#### Activity
Repeat exactly the lines from the line containing "Advertising Photography (99, 1248)" to the last line of the listing, including both.

#### Material for the task

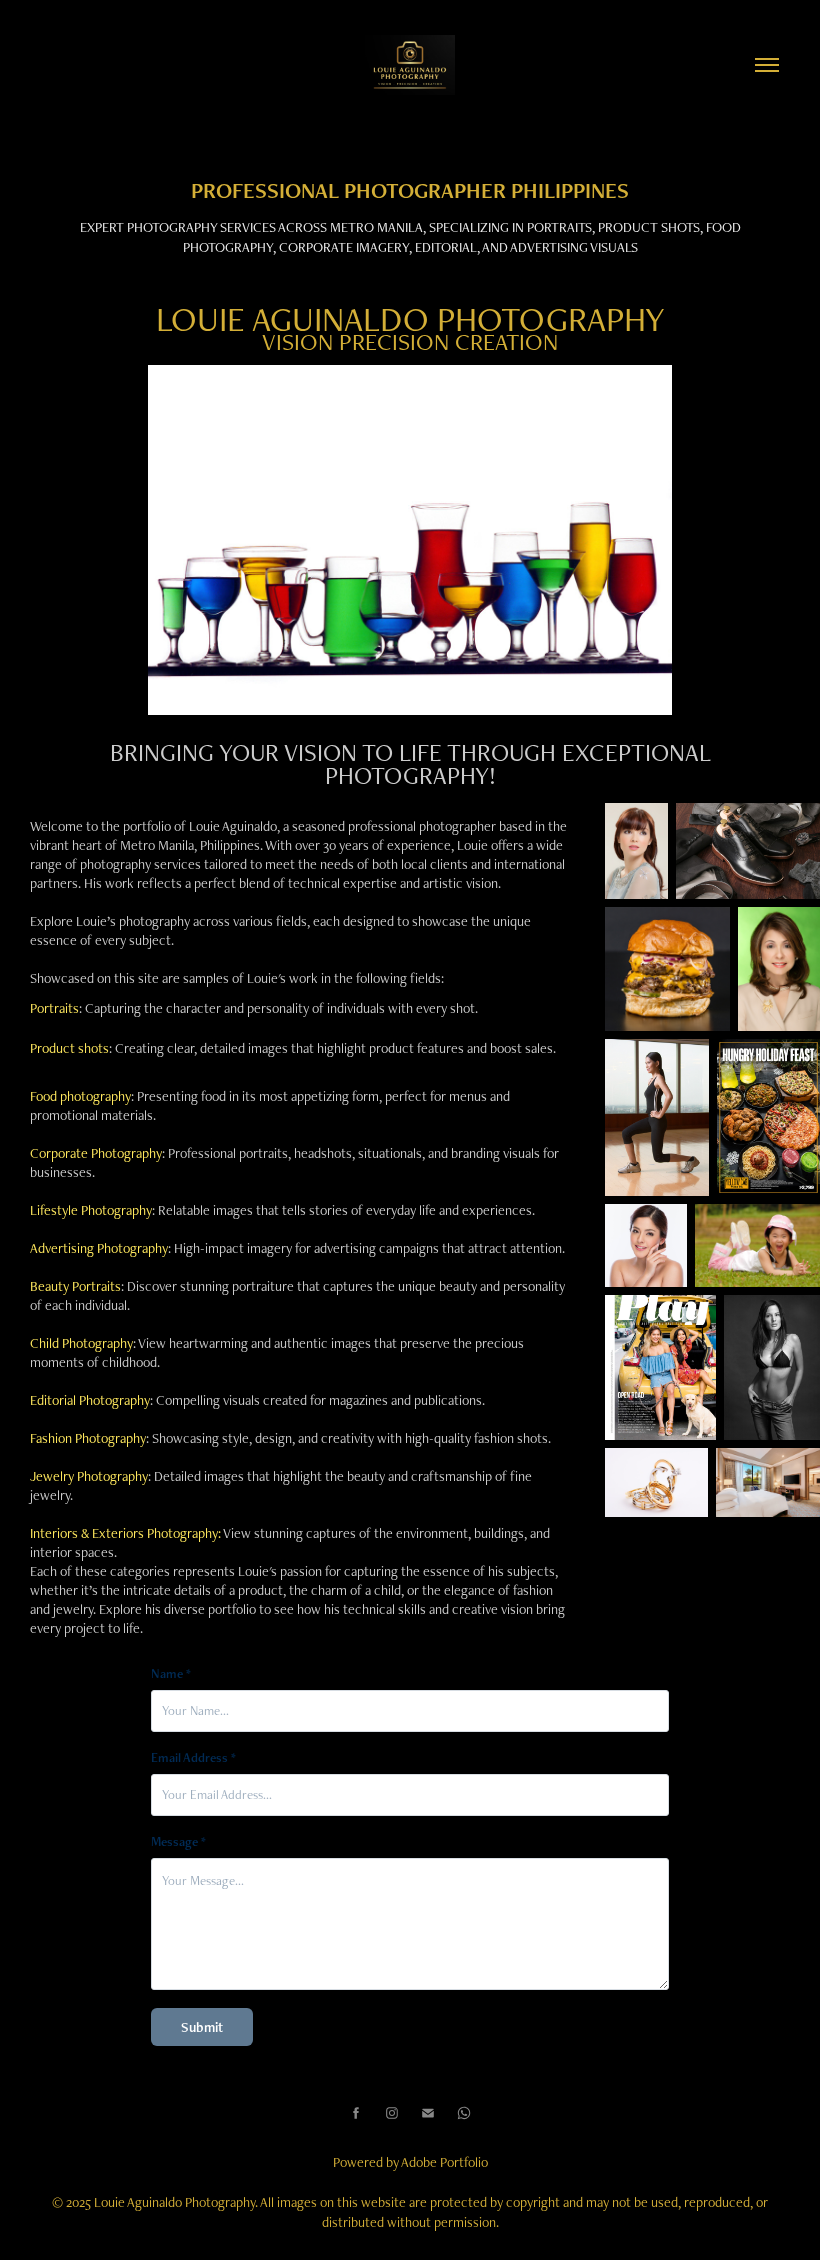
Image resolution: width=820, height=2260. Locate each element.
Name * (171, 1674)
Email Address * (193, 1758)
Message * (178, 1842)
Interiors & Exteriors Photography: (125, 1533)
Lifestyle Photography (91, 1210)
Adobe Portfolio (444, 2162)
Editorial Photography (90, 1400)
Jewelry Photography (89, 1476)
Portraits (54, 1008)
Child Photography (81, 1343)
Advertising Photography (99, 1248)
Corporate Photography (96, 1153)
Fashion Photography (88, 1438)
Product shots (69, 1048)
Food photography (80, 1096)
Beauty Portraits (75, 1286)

#### Result
Advertising Photography (99, 1248)
Corporate Photography (96, 1153)
Fashion Photography (88, 1438)
Product shots (69, 1048)
Food photography (80, 1096)
Beauty Portraits (75, 1286)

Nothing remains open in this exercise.